*** Opening Material provided ***

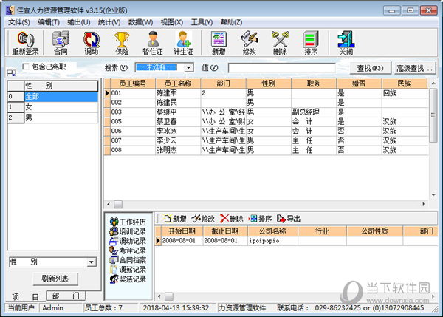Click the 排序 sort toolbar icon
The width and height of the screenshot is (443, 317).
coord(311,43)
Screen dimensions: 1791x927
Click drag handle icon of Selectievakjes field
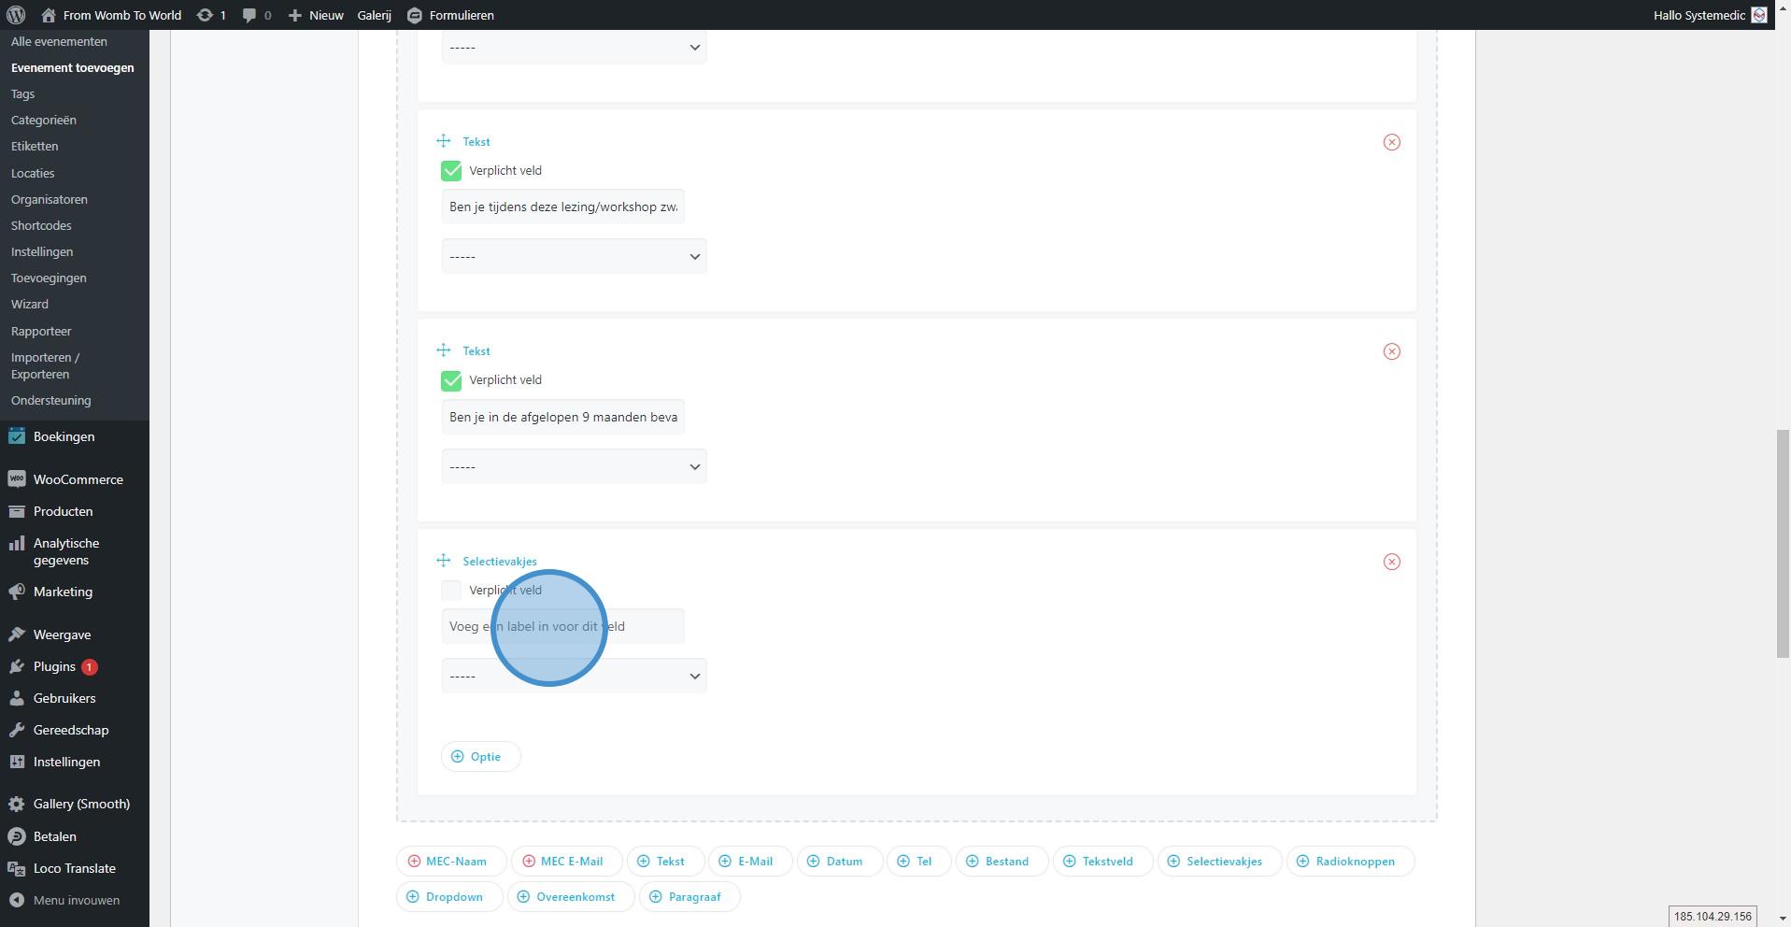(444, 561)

*** Closing Material provided ***

● **Assigned task**:
Omitting all pictures, restate word for word the lines from the one containing "Screen dimensions: 1791x927" through the last line of the data.

● **Answer for the task**:
Screen dimensions: 1791x927
Click drag handle icon of Selectievakjes field
(444, 561)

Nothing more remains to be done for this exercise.